The estimated vapour pressure using the lower boiling point of 272°C is 1.1 Pa, using a boiling point of 289°C, the resulting vapour pressure is 0.466 Pa at 25°C. Taking into account the magnitude of the vapour pressure result it is considered that both boiling points would reveal a result clearly indicating that DETDI is not volatile.

Data source

Reference
Reference Type:
other: estimation software
Title:
EPI Suite Version 4.10
Year:
2018
Bibliographic source:
MPBPWIN - three separate methods for VP: Antoine method (1990), modified Grain method (1985) and Mackay method (1985)

Materials and methods

Test guideline
Guideline:
other: REACH guidance on QSARs Chapter R.6
Version / remarks:
May 2008
GLP compliance:
no
Remarks:
(not applicable)
Type of method:
other: QSAR calculation

Test material

Constituent 1
Chemical structure
Reference substance name:
1,3-diethyl-2,4-diisocyanato-5-methylbenzene
Cas Number:
2162-70-1
Molecular formula:
C13H14N2O2
IUPAC Name:
1,3-diethyl-2,4-diisocyanato-5-methylbenzene
Test material form:
liquid
Details on test material:
SMILES Code: c1(C)c(N=C(=O))c(CC)c(N=C(=O))c(CC)c1

Results and discussion

Vapour pressureopen allclose all
Key result
Temp.:
25 °C
Vapour pressure:
>= 0.466 - <= 1.1 Pa
Remarks on result:
other: Mean of Antoine & Grain methods
Remarks:
boundary values estimated using both extremes of the experimentally determined boiling point range of 272-289°C
Temp.:
25 °C
Vapour pressure:
>= 0.394 - <= 1.07 Pa
Remarks on result:
other: Antoine Method
Remarks:
boundary values estimated using both extremes of the experimentally determined boiling point range of 272-289°C
Temp.:
25 °C
Vapour pressure:
>= 0.466 - <= 1.14 Pa
Remarks on result:
other: Modified Grain Method
Remarks:
boundary values estimated using both extremes of the experimentally determined boiling point range of 272-289°C
Temp.:
25 °C
Vapour pressure:
>= 0.868 - <= 2.07 Pa
Remarks on result:
other: Mackay Method
Remarks:
boundary values estimated using both extremes of the experimentally determined boiling point range of 272-289°C

Applicant's summary and conclusion

Conclusions:
The study report describes a scientifically accepted calculation method for the vapour pressure using the US-EPA software MPBPWIN v1.43. No GLP criteria are applicable for the usage of this tool and the QSAR estimation is easily repeatable.
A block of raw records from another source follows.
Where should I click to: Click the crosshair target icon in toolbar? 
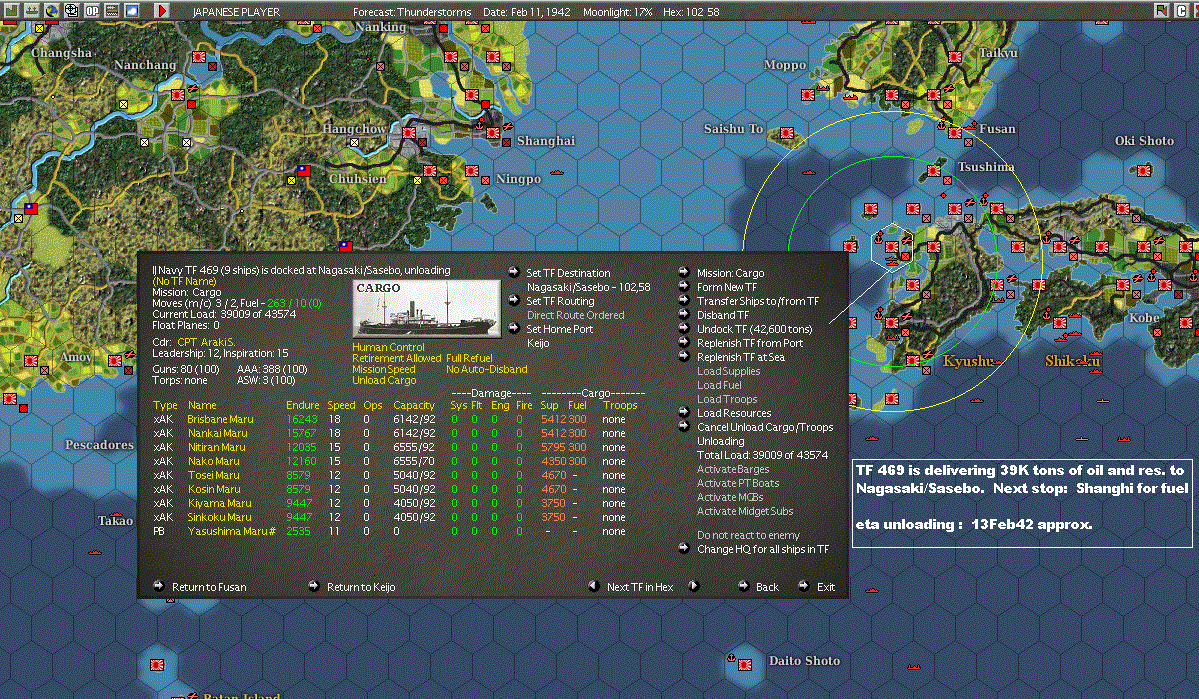72,10
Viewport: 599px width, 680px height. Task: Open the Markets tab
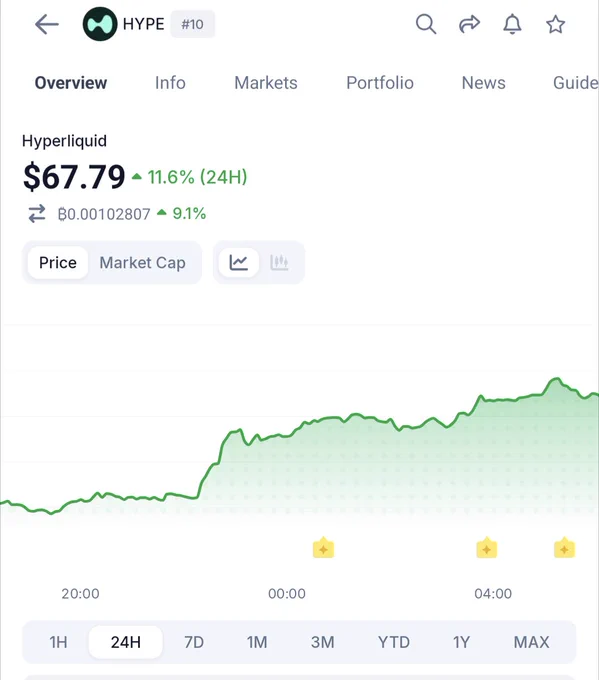point(266,83)
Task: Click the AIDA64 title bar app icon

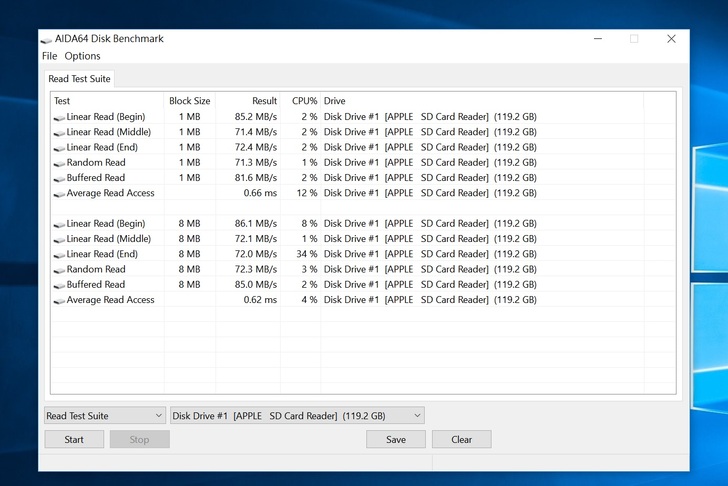Action: (46, 39)
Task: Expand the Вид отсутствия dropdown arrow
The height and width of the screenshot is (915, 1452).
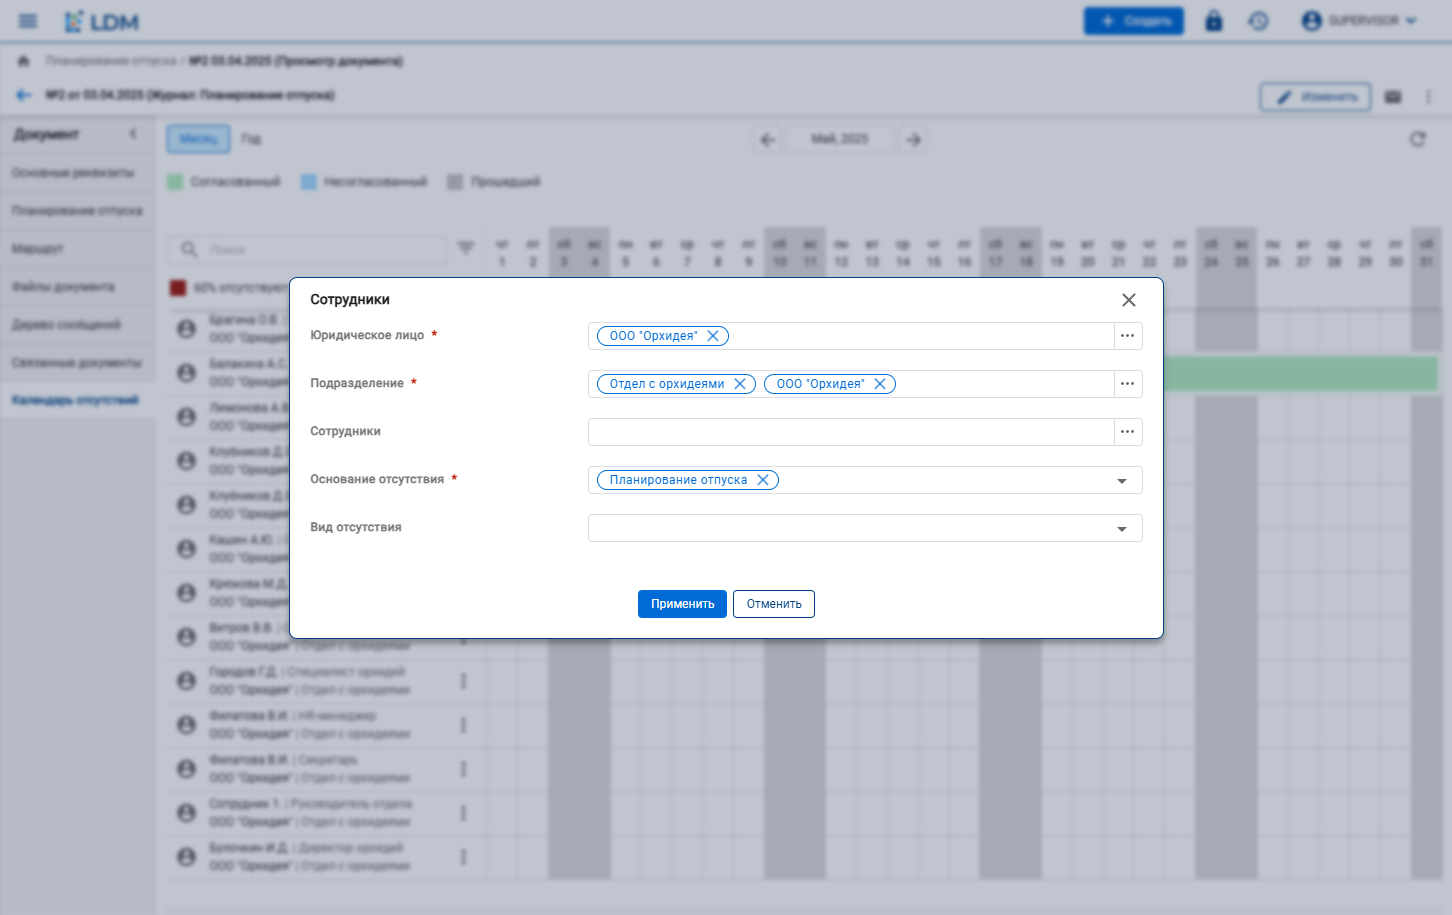Action: coord(1122,529)
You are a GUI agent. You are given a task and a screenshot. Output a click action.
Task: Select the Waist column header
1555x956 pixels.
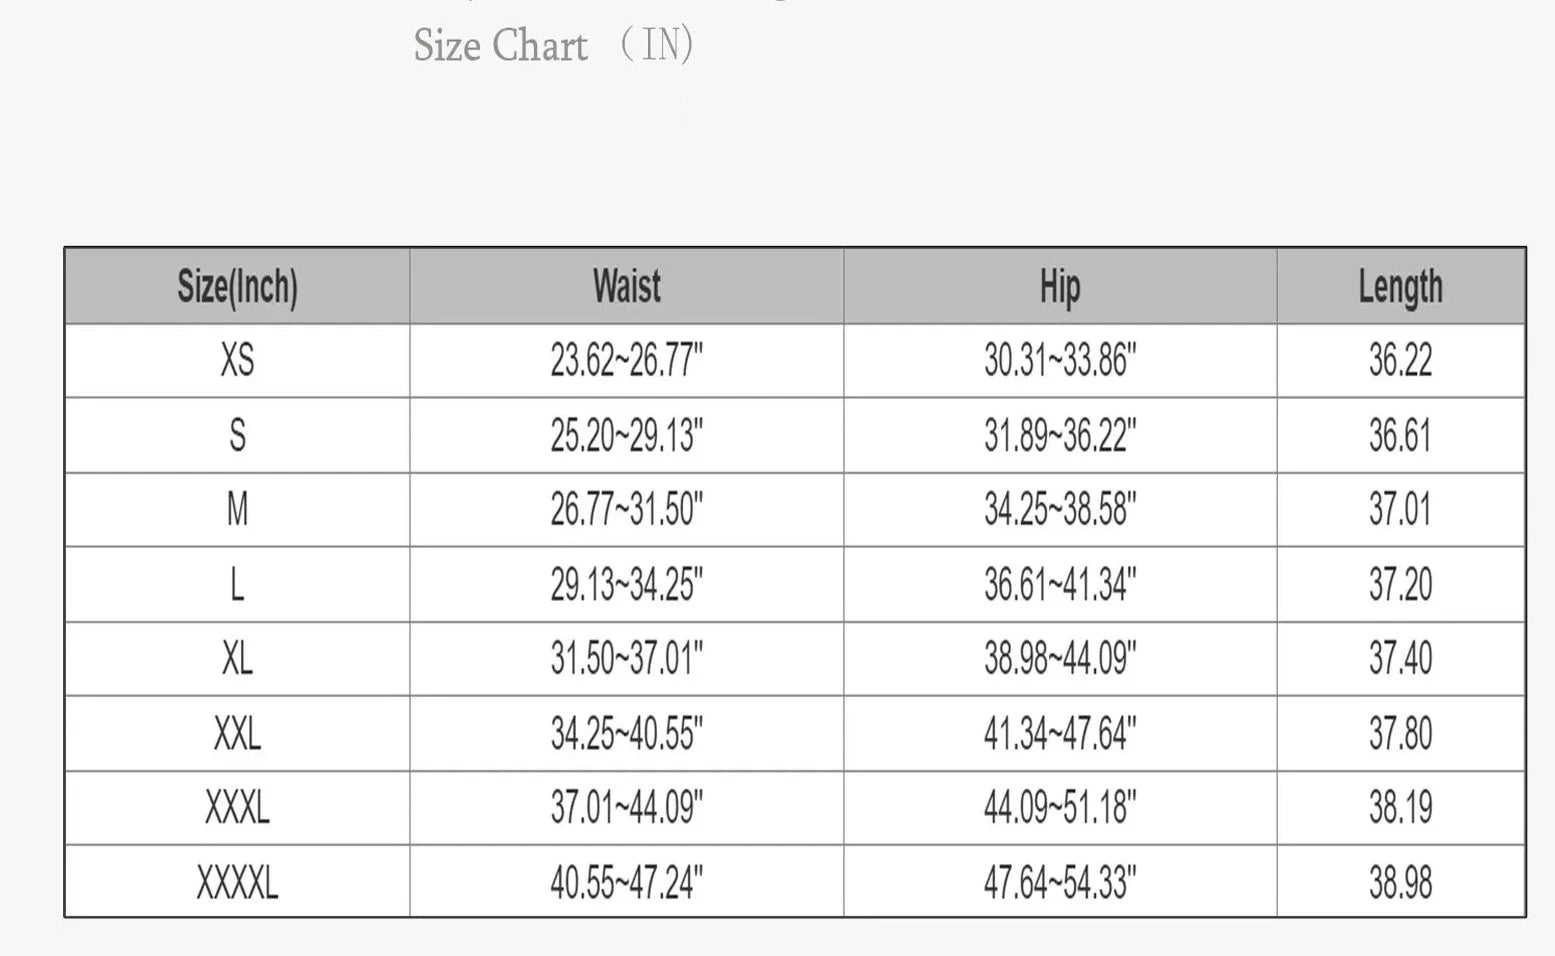point(627,286)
The result is adequate for the regulatory purpose.
The calculation resulted in a value of 0.466-1.1 Pa at 25 °C.
Executive summary:

The vapour pressure of DETDI was determined by the computer program MPBPWIN v1.43 (EPIWIN software) by US-EPA (2012). The program calculates the vapour pressure according to three different methods: Antoine, Modified Grain and Mackay. The Modified Grain method is preferentially adopted and therefore the most important one [Lyman, W.J., 1985. In: Environmental Exposure From Chemicals. Volume I., Neely, W.B. and Blau, G.E. (eds), Boca Raton, FL: CRC Press, Inc., Chapter 2]. The experimentally determined boiling point range of 272 - 289 °C is used, and an ambient temperature of 25 °C is assumed. The Antoine Method gives a result of 0.394-1.07 Pa, the Mackay Method results in a value of 0.868-2.07 Pa and according to the Modified Grain Method the substance has a vapour pressure of 0,466-1.14 Pa, which results in a mean of Mean of Antoine & Grain methods of 0.466-1.1 Pa at 25°C.